§ WHAT YOU ARE ASKED TO DO
Check the records below for the word "panel" and state how many lines contain it, replying with the number only.

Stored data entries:
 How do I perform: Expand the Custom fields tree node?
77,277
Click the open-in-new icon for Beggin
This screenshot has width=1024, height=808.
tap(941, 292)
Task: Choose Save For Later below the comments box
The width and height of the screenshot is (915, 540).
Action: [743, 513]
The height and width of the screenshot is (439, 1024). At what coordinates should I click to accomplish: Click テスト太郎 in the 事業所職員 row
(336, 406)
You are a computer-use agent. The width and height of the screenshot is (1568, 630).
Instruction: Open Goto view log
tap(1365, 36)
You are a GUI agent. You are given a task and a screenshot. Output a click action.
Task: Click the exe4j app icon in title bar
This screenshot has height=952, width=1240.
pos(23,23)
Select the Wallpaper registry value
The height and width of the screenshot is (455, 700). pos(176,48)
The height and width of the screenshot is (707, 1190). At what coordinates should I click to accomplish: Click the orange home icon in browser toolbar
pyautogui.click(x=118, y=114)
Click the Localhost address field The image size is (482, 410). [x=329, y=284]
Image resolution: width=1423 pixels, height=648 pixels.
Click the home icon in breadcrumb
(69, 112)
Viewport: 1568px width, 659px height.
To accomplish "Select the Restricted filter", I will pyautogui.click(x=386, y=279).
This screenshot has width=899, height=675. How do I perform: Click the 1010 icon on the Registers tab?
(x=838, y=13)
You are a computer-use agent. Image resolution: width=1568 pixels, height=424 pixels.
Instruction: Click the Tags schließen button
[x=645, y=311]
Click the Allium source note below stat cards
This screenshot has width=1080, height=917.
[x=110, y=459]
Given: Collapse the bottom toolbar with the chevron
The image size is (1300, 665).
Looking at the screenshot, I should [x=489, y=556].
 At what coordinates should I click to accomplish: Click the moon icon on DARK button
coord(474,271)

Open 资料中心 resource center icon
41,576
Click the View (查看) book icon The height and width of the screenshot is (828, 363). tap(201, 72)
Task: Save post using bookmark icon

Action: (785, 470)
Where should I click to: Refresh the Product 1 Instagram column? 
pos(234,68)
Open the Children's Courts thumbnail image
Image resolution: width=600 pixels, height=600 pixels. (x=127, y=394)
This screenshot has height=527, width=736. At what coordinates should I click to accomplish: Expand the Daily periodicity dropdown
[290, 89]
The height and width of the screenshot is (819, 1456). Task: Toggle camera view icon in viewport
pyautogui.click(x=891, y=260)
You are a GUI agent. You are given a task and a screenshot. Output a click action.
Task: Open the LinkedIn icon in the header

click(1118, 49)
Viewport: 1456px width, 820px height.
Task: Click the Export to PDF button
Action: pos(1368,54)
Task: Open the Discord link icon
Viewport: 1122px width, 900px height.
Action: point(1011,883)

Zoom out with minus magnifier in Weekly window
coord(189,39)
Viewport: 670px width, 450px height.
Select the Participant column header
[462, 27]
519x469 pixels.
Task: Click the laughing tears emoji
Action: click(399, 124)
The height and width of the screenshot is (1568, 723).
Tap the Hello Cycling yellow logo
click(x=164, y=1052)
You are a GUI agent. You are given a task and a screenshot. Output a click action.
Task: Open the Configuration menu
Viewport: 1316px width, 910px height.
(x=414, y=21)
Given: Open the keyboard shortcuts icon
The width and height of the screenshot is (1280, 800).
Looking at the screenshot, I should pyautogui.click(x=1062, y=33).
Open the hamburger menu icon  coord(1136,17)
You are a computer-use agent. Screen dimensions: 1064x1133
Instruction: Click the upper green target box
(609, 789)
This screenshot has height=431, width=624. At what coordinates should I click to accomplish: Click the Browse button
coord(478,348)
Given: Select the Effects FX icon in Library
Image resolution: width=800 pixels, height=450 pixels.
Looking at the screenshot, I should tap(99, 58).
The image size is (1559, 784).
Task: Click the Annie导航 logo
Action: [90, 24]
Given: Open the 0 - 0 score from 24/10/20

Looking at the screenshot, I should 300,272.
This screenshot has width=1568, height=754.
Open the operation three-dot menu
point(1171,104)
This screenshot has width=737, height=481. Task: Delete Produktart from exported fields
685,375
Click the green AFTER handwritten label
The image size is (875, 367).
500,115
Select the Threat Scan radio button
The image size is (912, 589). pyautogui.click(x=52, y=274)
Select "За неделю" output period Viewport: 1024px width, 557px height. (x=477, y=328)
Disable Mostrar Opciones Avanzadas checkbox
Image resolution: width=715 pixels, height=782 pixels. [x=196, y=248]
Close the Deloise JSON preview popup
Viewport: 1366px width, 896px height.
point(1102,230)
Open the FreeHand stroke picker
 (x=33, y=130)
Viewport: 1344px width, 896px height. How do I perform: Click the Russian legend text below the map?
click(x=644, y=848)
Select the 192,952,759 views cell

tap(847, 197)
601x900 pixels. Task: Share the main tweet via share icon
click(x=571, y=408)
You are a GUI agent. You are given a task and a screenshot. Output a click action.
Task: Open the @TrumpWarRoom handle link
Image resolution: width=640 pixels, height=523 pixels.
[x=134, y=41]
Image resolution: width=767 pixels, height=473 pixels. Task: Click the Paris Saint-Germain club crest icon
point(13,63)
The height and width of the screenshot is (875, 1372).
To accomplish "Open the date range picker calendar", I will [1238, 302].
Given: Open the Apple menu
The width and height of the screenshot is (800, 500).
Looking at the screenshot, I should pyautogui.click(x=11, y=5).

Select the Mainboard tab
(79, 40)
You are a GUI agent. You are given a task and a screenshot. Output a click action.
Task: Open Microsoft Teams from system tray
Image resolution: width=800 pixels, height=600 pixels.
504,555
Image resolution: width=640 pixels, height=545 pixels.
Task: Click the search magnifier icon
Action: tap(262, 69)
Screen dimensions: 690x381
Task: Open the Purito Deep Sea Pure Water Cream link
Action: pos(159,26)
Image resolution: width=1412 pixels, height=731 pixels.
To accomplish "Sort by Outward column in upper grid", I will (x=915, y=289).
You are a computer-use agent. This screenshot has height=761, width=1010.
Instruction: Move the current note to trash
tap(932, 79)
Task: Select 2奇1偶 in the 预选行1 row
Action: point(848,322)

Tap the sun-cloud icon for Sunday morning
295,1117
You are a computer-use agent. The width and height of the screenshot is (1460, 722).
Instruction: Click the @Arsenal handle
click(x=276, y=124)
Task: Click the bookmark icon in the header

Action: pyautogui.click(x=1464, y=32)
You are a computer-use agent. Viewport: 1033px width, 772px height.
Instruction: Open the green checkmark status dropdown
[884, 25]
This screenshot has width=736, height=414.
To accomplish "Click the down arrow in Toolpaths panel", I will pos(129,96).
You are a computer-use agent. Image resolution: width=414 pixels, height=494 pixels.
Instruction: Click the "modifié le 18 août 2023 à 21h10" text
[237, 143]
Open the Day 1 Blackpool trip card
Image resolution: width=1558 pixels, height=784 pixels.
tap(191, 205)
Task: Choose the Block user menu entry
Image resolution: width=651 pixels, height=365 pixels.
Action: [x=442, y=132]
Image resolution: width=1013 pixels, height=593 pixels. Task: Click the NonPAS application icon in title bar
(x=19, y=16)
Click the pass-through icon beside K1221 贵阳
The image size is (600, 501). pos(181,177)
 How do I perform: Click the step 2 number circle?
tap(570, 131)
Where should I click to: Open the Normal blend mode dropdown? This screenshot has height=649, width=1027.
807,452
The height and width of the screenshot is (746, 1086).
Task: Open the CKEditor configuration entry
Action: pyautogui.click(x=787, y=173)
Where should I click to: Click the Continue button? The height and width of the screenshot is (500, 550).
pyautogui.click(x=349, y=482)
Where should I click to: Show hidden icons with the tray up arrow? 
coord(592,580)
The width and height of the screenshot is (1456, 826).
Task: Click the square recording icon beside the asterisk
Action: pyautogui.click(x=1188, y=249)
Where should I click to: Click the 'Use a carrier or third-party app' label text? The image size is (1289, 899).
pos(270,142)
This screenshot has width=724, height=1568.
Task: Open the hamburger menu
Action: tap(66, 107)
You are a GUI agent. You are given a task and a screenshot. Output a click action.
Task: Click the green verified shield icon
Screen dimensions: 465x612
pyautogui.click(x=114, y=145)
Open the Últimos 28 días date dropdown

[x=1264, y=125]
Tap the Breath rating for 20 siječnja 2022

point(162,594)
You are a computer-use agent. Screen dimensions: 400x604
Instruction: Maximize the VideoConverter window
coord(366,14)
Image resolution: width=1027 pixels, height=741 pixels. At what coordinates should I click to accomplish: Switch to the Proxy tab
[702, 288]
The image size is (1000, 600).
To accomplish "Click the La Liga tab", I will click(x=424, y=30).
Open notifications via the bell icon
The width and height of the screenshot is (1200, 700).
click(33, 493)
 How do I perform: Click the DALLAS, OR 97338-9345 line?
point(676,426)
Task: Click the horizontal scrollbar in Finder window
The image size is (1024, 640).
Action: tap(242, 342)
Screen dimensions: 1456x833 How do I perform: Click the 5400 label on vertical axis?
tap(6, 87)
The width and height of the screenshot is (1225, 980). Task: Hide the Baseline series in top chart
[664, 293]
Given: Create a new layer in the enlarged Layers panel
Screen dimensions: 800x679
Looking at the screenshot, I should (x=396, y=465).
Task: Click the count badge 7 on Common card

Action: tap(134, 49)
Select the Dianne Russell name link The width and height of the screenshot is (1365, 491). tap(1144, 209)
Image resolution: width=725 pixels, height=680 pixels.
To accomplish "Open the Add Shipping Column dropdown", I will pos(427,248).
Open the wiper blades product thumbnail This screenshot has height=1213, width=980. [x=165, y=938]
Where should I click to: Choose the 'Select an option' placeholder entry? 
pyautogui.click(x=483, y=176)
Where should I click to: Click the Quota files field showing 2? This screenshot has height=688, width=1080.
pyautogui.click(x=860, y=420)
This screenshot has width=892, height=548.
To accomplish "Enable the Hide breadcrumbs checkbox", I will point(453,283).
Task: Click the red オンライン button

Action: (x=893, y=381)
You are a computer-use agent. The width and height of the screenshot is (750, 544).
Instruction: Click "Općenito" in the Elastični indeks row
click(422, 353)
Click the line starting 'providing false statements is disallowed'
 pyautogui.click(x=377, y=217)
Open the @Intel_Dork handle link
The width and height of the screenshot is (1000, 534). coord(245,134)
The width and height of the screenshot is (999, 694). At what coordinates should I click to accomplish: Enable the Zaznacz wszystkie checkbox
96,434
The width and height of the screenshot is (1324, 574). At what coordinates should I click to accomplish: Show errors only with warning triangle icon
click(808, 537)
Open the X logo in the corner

§ COMPLETED TASK
2